=== READING TEXT ===
····················

Why Do Smaller Black Holes Have Higher Temperatures?

[Tail]

I'll try to explain how I understand your post and you tell me what I've got wrong, ok?

Originally posted by jcsd
the escape velocity is the same for all size black holes at the event horizon

Well, if the escape velocity is the same, then the gravitation at the event horizon must also be the same, as the escape velocity is directly proportional to gravitation, no?

So as you can see from the bottom equation the smaller the event horizon (R_BH) the larger the accleration due to graviation (a) at the event horizon as c² is constant.

Ok, here's how I see it: there can be no acceleration exactly at the event horizon (um... nowhere to accelerate?), it can be from the event horizon onward or something.

The equation (the smaller the hole, the larger the acceleration) would still be right, because (it seems to me so) the gravitation becomes stronger more rapidly for a small black hole than for a big one, so, naturally, the acceleration would be stronger...

Well?

 

[jcsd]

No, accelration is proportional to escape velocity squared over distance, so as the smaller black hole's event horizon is closer to it's centre of gravity the accelration due to gravity (which is obviously a linear function of the graviational force and the mass of the attracted object) is more.

 

[Tail]

I don't understand the mathematical side of this so well, but that was what I was saying too, actually.

What do you think about my first comment on your post (on escape velocity and gravitation)?

····················

=== EXTRACTED INFORMATION ===
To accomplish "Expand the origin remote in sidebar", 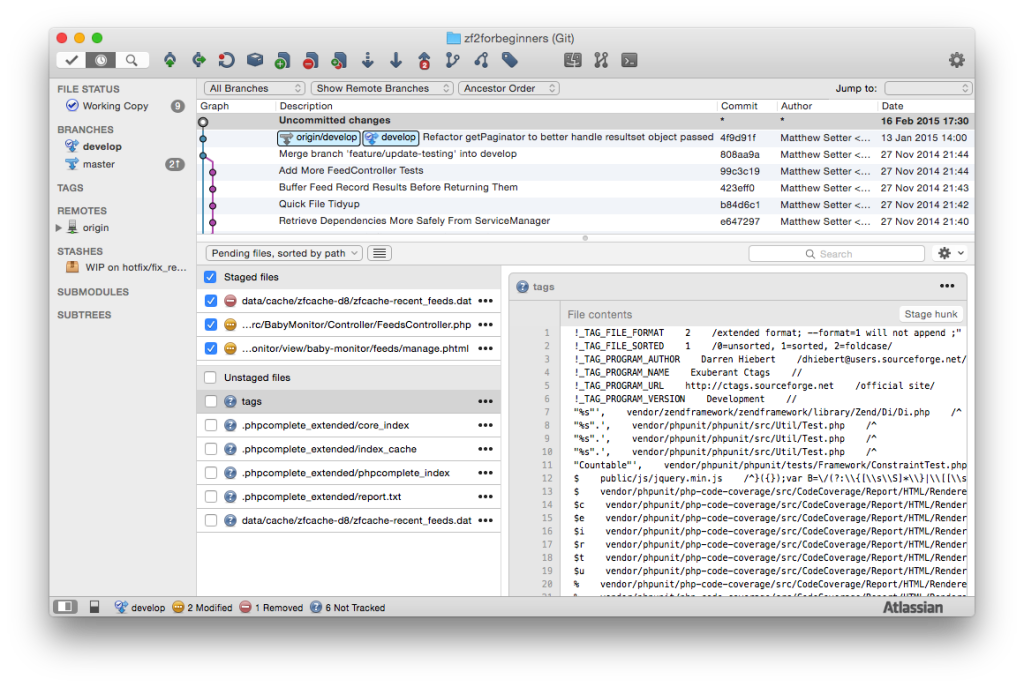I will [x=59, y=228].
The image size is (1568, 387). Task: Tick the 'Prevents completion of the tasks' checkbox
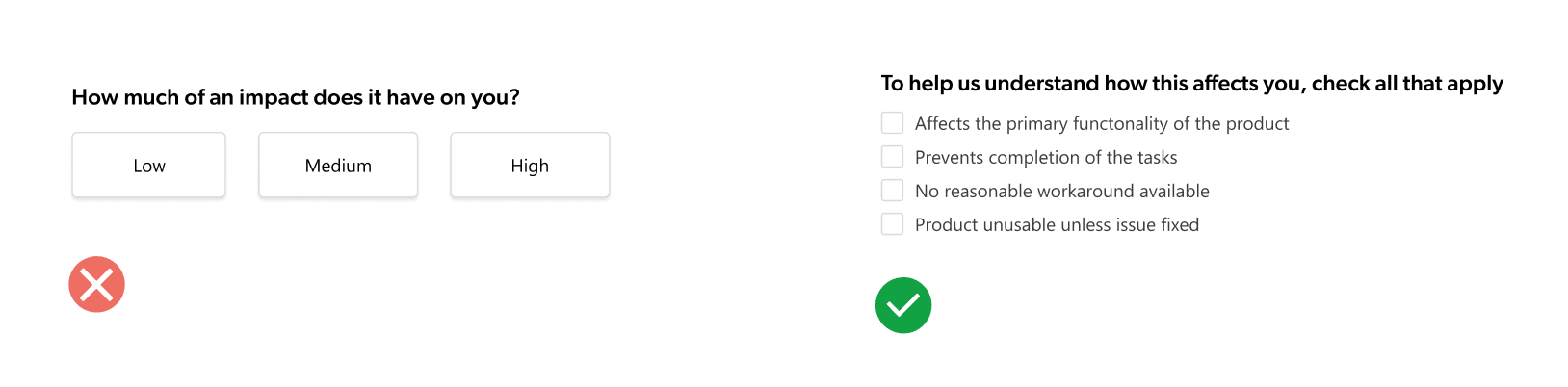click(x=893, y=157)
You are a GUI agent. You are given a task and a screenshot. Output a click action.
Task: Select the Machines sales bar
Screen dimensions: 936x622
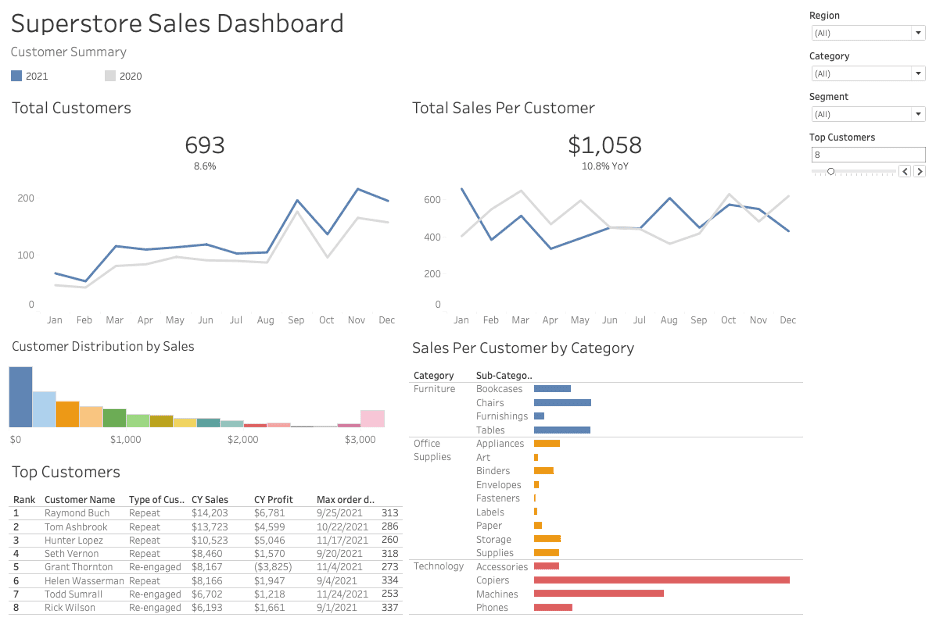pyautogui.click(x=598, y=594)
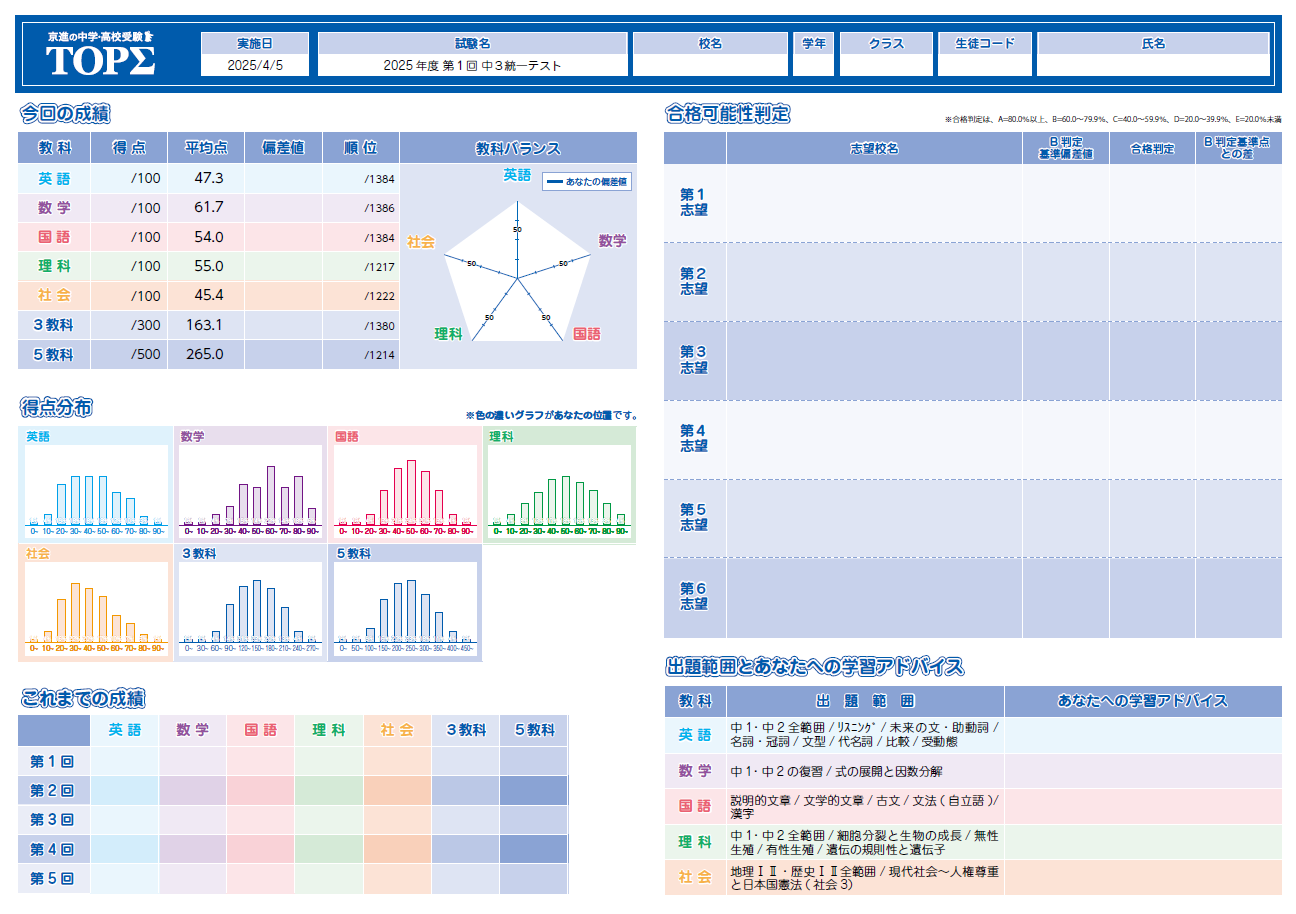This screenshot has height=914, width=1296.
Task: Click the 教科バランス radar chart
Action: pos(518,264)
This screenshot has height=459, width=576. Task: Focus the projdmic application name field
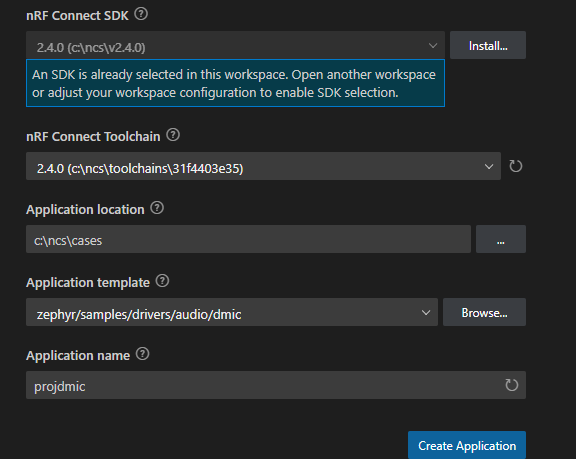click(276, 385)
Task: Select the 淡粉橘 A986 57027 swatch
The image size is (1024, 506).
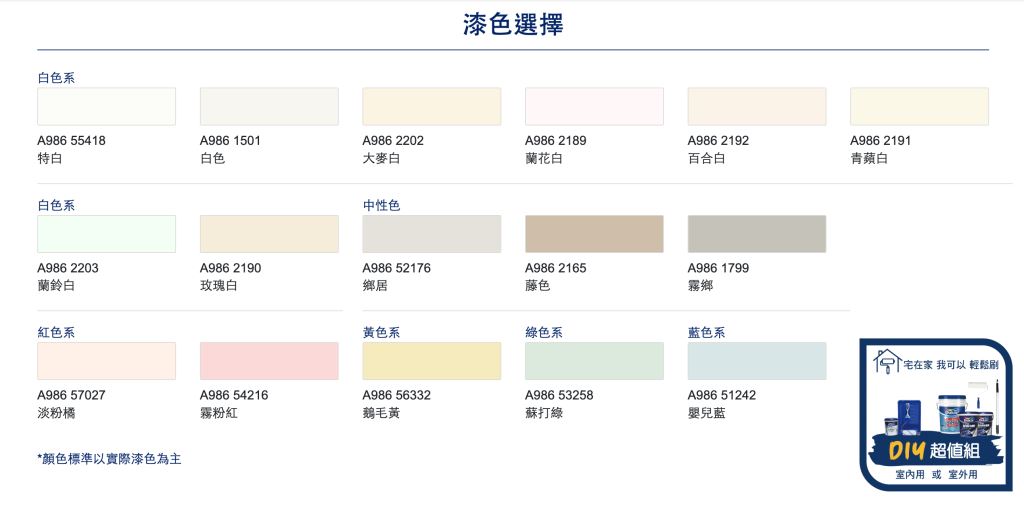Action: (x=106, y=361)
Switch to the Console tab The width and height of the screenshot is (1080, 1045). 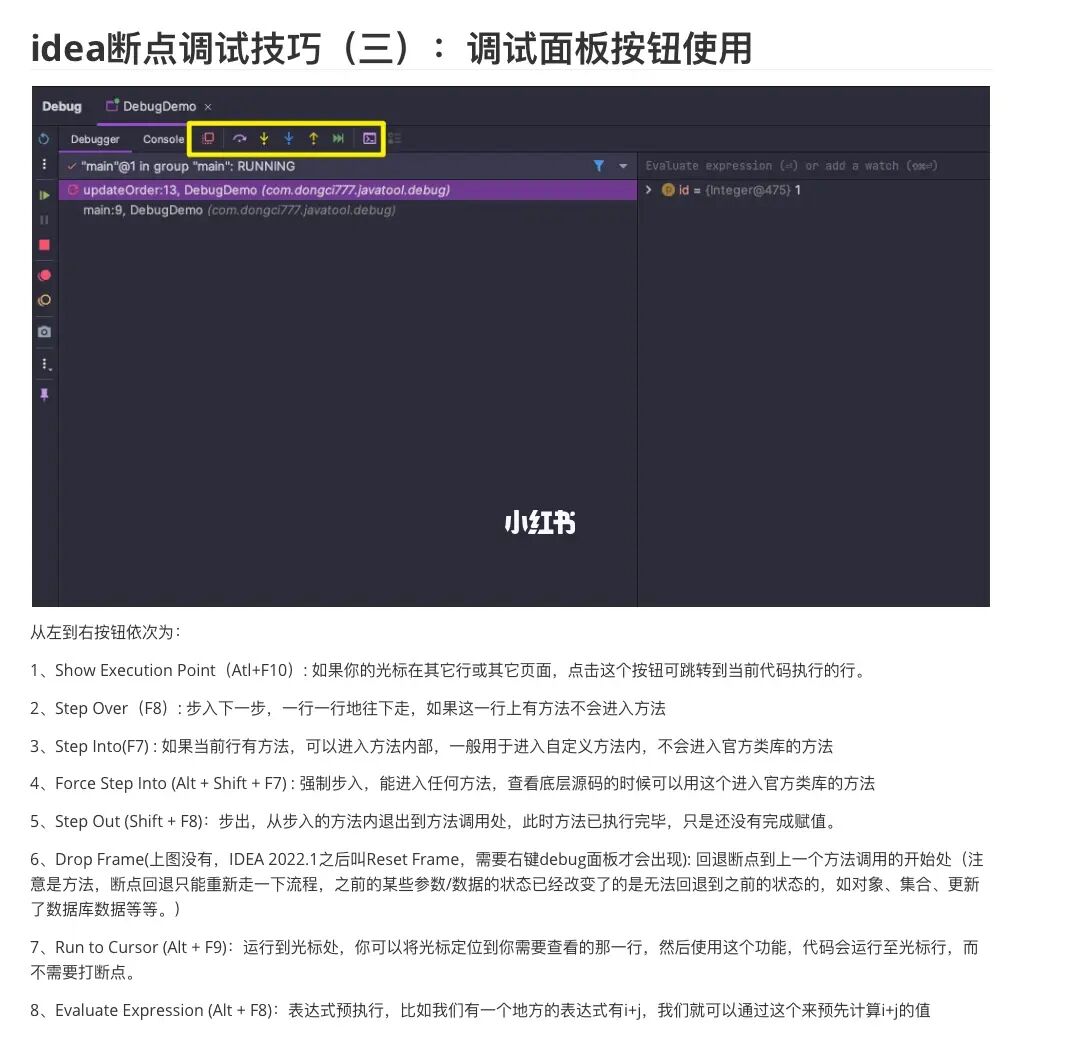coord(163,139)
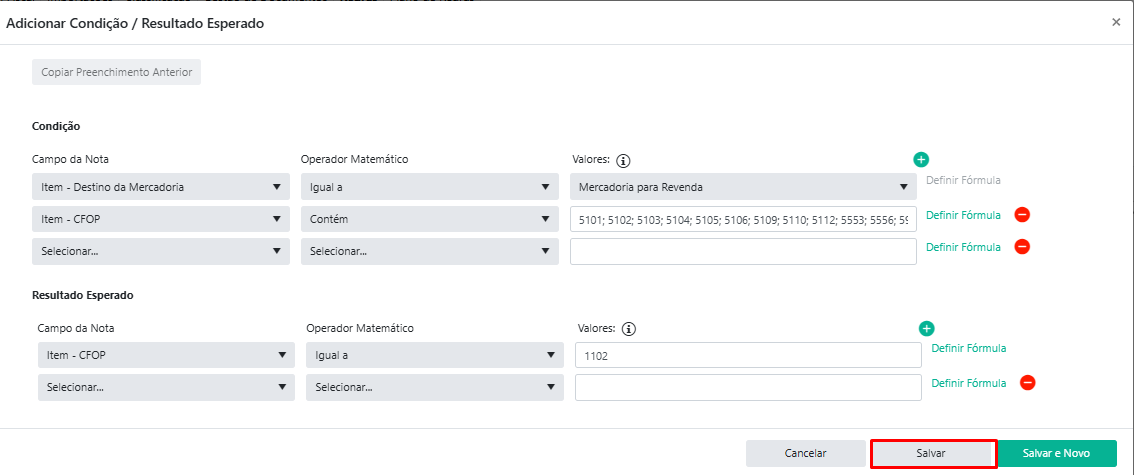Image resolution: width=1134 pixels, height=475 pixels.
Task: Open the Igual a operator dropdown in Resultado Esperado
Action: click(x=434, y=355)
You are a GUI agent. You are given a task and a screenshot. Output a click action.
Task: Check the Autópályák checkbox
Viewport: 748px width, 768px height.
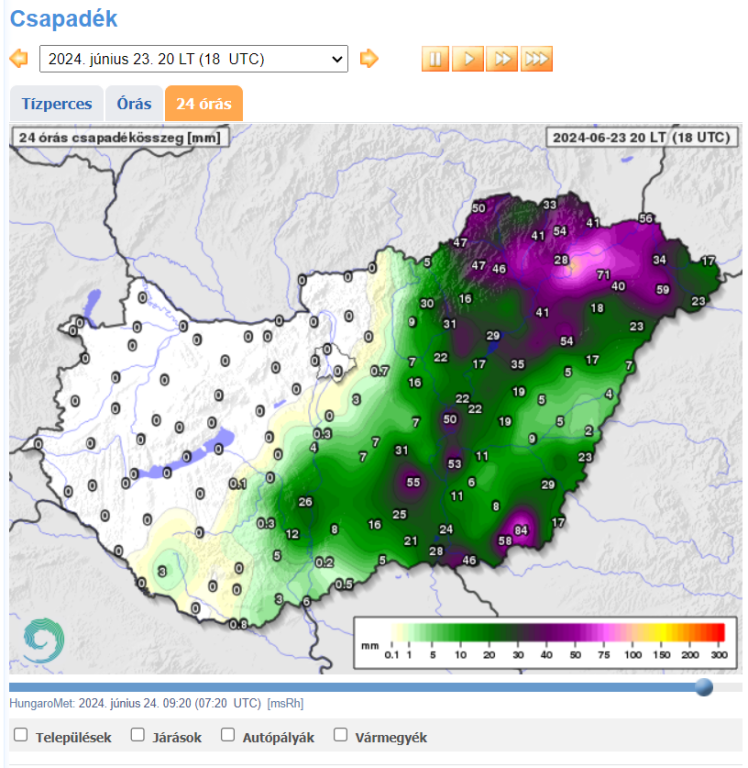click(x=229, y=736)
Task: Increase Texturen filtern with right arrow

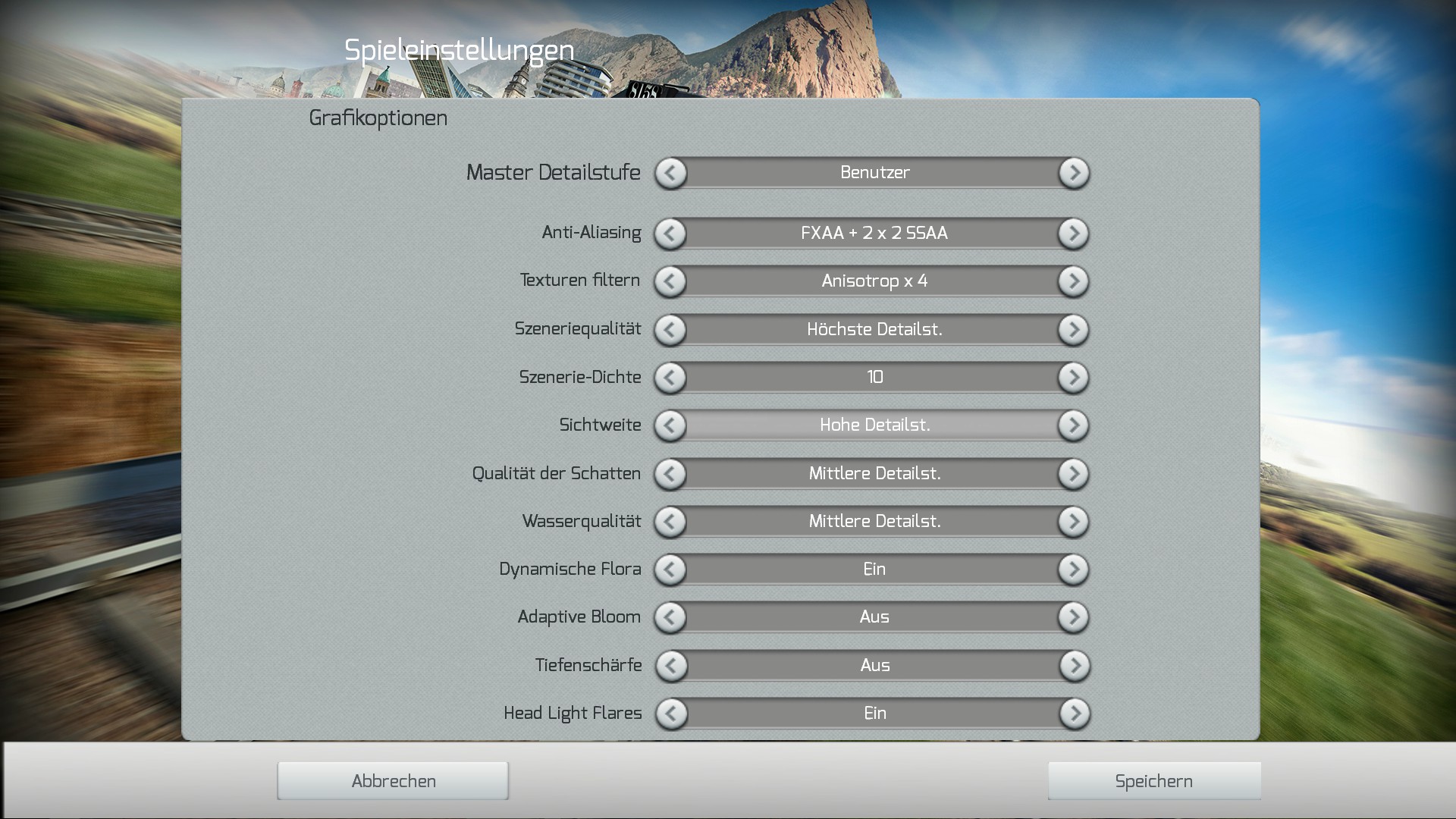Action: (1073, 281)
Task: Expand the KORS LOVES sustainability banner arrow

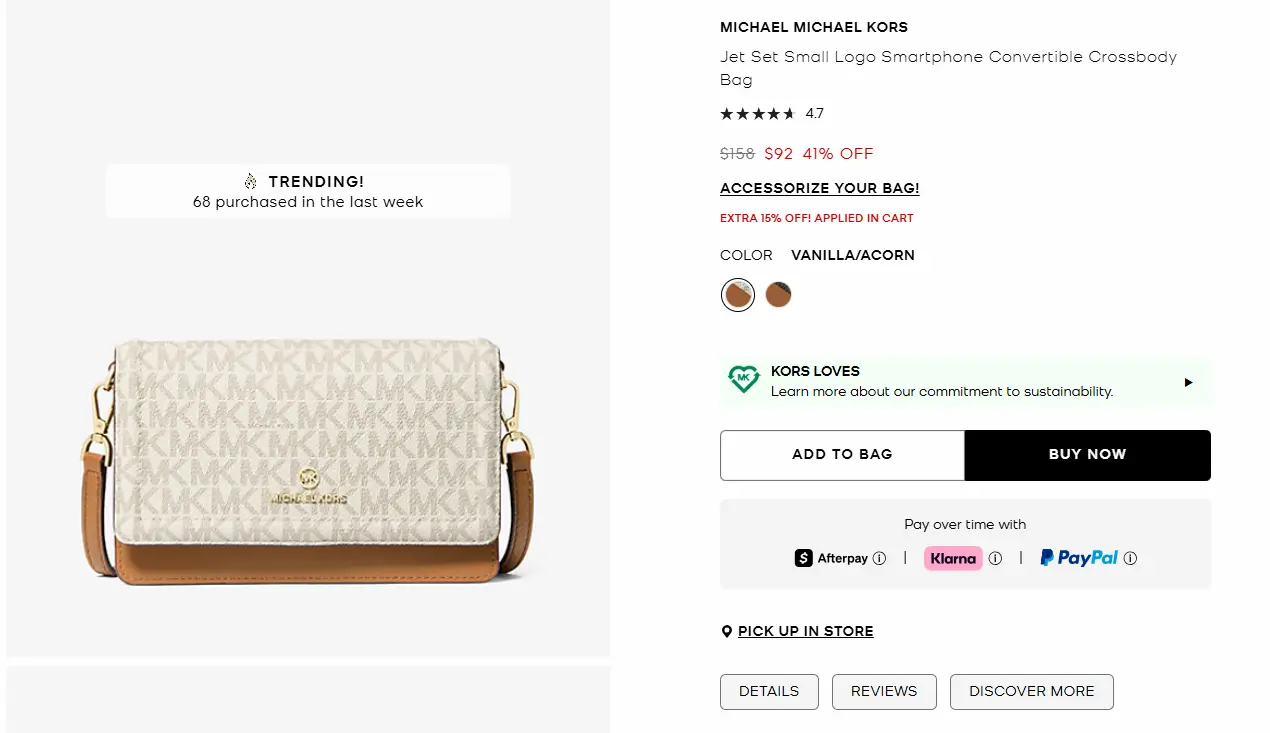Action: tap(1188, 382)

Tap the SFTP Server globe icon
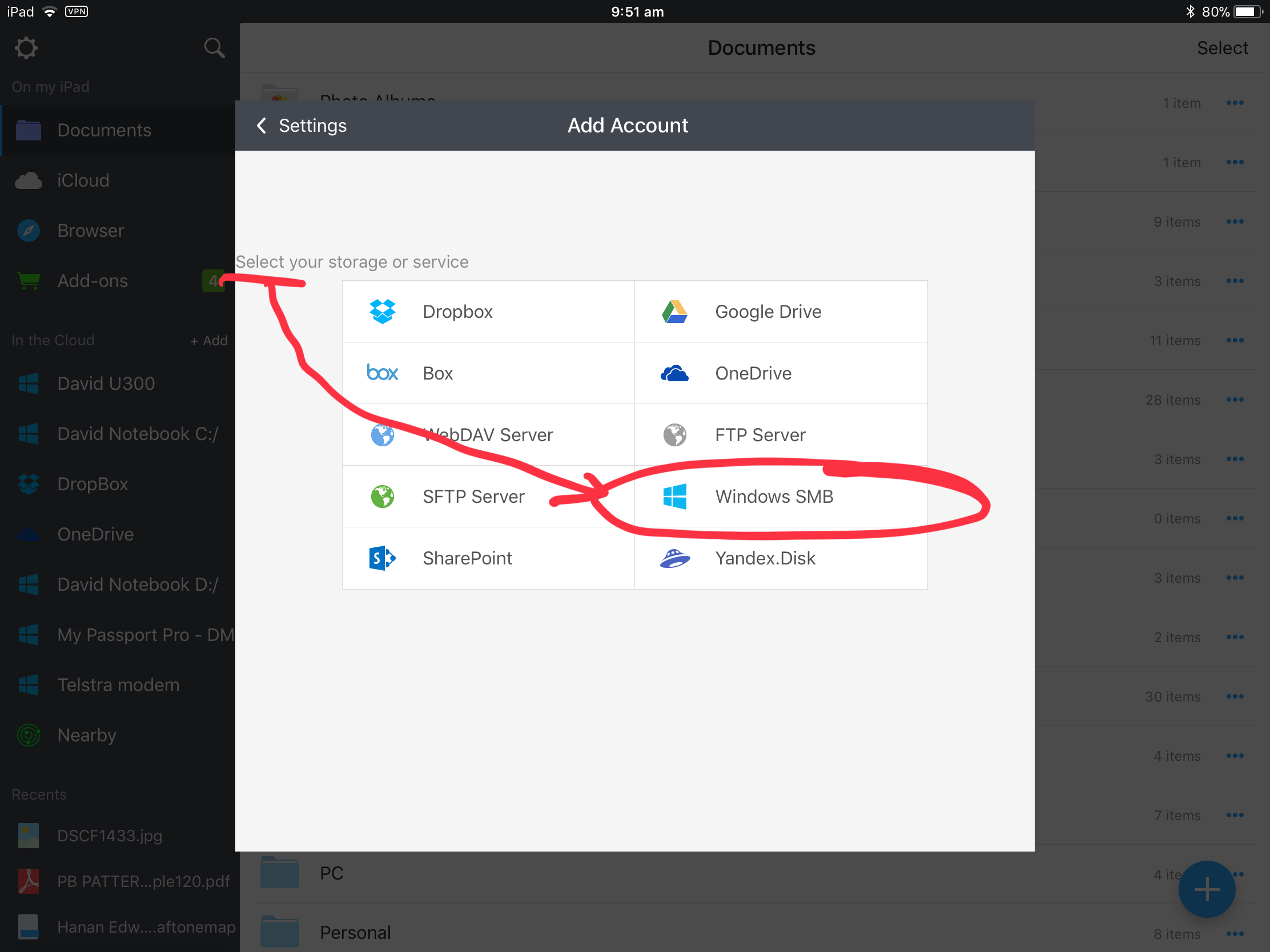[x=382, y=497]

····················

=== THE PROBLEM ===
Quote every sentence in the black hole thread, title included, that ends with a question mark. The records have no connection to the black hole thread.

=== EXERCISE RESULT ===
- Why Do Smaller Black Holes Have Higher Temperatures?
- I'll try to explain how I understand your post and you tell me what I've got wrong, ok?
- Well, if the escape velocity is the same, then the gravitation at the event horizon must also be the same, as the escape velocity is directly proportional to gravitation, no?
- Well?
- What do you think about my first comment on your post (on escape velocity and gravitation)?